## Provided material
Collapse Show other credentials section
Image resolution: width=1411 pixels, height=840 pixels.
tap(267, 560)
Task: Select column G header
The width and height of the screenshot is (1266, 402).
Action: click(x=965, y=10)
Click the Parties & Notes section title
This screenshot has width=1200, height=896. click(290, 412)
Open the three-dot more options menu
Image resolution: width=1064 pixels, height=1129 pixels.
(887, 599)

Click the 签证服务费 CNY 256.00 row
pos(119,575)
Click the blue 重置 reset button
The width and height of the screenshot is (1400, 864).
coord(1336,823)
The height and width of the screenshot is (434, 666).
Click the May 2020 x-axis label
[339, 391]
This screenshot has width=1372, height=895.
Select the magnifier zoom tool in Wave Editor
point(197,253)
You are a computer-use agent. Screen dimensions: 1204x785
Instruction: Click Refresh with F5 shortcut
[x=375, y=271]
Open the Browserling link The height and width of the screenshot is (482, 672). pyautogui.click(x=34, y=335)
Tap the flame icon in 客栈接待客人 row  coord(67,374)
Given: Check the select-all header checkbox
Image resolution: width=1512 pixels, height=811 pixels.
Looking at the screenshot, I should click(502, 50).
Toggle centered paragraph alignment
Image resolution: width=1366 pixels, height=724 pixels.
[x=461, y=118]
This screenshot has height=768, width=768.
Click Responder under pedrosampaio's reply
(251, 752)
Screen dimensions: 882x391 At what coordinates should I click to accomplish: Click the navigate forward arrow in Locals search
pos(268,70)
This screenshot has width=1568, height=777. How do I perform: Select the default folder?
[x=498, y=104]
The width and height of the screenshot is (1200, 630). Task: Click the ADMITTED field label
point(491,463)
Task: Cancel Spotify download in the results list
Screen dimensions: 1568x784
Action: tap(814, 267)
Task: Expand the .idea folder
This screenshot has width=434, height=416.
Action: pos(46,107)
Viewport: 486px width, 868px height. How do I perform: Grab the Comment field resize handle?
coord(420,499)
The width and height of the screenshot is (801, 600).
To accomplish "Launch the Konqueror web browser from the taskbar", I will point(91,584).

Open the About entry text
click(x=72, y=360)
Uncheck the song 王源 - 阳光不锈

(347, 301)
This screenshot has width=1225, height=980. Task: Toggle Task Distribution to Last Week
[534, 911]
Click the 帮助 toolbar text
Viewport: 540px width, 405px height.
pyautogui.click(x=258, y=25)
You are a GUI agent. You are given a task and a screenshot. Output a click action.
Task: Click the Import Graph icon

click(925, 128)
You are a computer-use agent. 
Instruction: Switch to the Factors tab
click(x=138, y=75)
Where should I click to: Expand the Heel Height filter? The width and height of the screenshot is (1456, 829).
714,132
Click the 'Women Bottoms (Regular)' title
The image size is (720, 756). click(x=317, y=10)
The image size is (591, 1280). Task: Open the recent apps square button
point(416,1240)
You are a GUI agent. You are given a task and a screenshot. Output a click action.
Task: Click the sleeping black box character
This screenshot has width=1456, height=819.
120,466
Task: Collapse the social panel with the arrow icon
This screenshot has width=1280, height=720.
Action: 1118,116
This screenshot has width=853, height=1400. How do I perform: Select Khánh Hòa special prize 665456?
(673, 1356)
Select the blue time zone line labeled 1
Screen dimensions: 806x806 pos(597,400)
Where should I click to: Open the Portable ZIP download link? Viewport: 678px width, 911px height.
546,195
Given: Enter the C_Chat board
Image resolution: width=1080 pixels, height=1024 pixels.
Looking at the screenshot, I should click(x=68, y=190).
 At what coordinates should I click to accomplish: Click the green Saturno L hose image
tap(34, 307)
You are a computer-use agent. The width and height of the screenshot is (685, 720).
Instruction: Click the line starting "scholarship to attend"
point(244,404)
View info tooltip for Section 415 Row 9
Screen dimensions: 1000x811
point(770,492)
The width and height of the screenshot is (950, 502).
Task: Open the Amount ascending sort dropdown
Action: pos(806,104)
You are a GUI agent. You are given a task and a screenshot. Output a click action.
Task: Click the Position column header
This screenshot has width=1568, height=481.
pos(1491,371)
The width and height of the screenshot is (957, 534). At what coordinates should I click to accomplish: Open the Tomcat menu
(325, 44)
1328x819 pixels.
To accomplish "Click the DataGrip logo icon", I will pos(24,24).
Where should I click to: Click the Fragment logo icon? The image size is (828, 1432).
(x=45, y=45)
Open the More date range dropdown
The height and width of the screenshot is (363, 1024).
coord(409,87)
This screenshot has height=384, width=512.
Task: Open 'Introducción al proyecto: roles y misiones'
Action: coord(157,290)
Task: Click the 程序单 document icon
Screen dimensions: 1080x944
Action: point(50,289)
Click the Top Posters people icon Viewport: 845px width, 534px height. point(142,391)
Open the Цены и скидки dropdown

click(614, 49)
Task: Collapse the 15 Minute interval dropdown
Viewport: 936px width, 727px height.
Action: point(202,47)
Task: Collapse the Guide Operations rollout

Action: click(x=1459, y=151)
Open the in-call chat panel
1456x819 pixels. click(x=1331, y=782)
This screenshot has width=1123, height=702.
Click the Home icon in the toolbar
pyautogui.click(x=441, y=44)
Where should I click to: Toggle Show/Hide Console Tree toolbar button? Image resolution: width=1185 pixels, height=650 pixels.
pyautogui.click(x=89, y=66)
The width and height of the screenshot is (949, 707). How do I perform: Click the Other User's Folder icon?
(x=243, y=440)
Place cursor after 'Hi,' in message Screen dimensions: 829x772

## Exercise aim
Provide an exact copy of all the material.

## Answer to the problem
Collapse Show other credentials section
Image resolution: width=1411 pixels, height=840 pixels.
tap(267, 560)
Task: Select column G header
The width and height of the screenshot is (1266, 402).
Action: click(x=965, y=10)
Click the Parties & Notes section title
This screenshot has width=1200, height=896. click(290, 412)
Open the three-dot more options menu
Image resolution: width=1064 pixels, height=1129 pixels.
(887, 599)

Click the 签证服务费 CNY 256.00 row
pos(119,575)
Click the blue 重置 reset button
The width and height of the screenshot is (1400, 864).
coord(1336,823)
The height and width of the screenshot is (434, 666).
Click the May 2020 x-axis label
[339, 391]
This screenshot has width=1372, height=895.
Select the magnifier zoom tool in Wave Editor
point(197,253)
You are a computer-use agent. Screen dimensions: 1204x785
Instruction: Click Refresh with F5 shortcut
[x=375, y=271]
Open the Browserling link The height and width of the screenshot is (482, 672). pyautogui.click(x=34, y=335)
Tap the flame icon in 客栈接待客人 row  coord(67,374)
Given: Check the select-all header checkbox
Image resolution: width=1512 pixels, height=811 pixels.
Looking at the screenshot, I should click(502, 50).
Toggle centered paragraph alignment
Image resolution: width=1366 pixels, height=724 pixels.
[x=461, y=118]
This screenshot has height=768, width=768.
Click Responder under pedrosampaio's reply
(251, 752)
Screen dimensions: 882x391 At what coordinates should I click to accomplish: Click the navigate forward arrow in Locals search
pos(268,70)
This screenshot has width=1568, height=777. How do I perform: Select the default folder?
[x=498, y=104]
The width and height of the screenshot is (1200, 630). Task: Click the ADMITTED field label
point(491,463)
Task: Cancel Spotify download in the results list
Screen dimensions: 1568x784
Action: tap(814, 267)
Task: Expand the .idea folder
This screenshot has width=434, height=416.
Action: pos(46,107)
Viewport: 486px width, 868px height. How do I perform: Grab the Comment field resize handle?
coord(420,499)
The width and height of the screenshot is (801, 600).
To accomplish "Launch the Konqueror web browser from the taskbar", I will point(91,584).

Open the About entry text
click(x=72, y=360)
Uncheck the song 王源 - 阳光不锈

(347, 301)
This screenshot has width=1225, height=980. Task: Toggle Task Distribution to Last Week
[534, 911]
Click the 帮助 toolbar text
Viewport: 540px width, 405px height.
pyautogui.click(x=258, y=25)
You are a GUI agent. You are given a task and a screenshot. Output a click action.
Task: Click the Import Graph icon

click(925, 128)
You are a computer-use agent. 
Instruction: Switch to the Factors tab
click(x=138, y=75)
Where should I click to: Expand the Heel Height filter? The width and height of the screenshot is (1456, 829).
714,132
Click the 'Women Bottoms (Regular)' title
The image size is (720, 756). click(x=317, y=10)
The image size is (591, 1280). Task: Open the recent apps square button
point(416,1240)
You are a GUI agent. You are given a task and a screenshot. Output a click action.
Task: Click the sleeping black box character
This screenshot has width=1456, height=819.
120,466
Task: Collapse the social panel with the arrow icon
This screenshot has width=1280, height=720.
Action: 1118,116
This screenshot has width=853, height=1400. How do I perform: Select Khánh Hòa special prize 665456?
(673, 1356)
Select the blue time zone line labeled 1
Screen dimensions: 806x806 pos(597,400)
Where should I click to: Open the Portable ZIP download link? Viewport: 678px width, 911px height.
546,195
Given: Enter the C_Chat board
Image resolution: width=1080 pixels, height=1024 pixels.
Looking at the screenshot, I should click(x=68, y=190).
 At what coordinates should I click to accomplish: Click the green Saturno L hose image
tap(34, 307)
You are a computer-use agent. The width and height of the screenshot is (685, 720).
Instruction: Click the line starting "scholarship to attend"
point(244,404)
View info tooltip for Section 415 Row 9
Screen dimensions: 1000x811
point(770,492)
The width and height of the screenshot is (950, 502).
Task: Open the Amount ascending sort dropdown
Action: pos(806,104)
You are a GUI agent. You are given a task and a screenshot. Output a click action.
Task: Click the Position column header
This screenshot has width=1568, height=481.
pos(1491,371)
The width and height of the screenshot is (957, 534). At what coordinates should I click to accomplish: Open the Tomcat menu
(325, 44)
1328x819 pixels.
To accomplish "Click the DataGrip logo icon", I will pos(24,24).
Where should I click to: Click the Fragment logo icon? The image size is (828, 1432).
(x=45, y=45)
Open the More date range dropdown
The height and width of the screenshot is (363, 1024).
coord(409,87)
This screenshot has height=384, width=512.
Task: Open 'Introducción al proyecto: roles y misiones'
Action: coord(157,290)
Task: Click the 程序单 document icon
Screen dimensions: 1080x944
Action: point(50,289)
Click the Top Posters people icon Viewport: 845px width, 534px height. point(142,391)
Open the Цены и скидки dropdown

click(614, 49)
Task: Collapse the 15 Minute interval dropdown
Viewport: 936px width, 727px height.
Action: point(202,47)
Task: Collapse the Guide Operations rollout

Action: click(x=1459, y=151)
Open the in-call chat panel
1456x819 pixels. click(x=1331, y=782)
This screenshot has width=1123, height=702.
Click the Home icon in the toolbar
pyautogui.click(x=441, y=44)
Where should I click to: Toggle Show/Hide Console Tree toolbar button? Image resolution: width=1185 pixels, height=650 pixels.
pyautogui.click(x=89, y=66)
The width and height of the screenshot is (949, 707). How do I perform: Click the Other User's Folder icon?
(x=243, y=440)
Place cursor after 'Hi,' in message Screen dimensions: 829x772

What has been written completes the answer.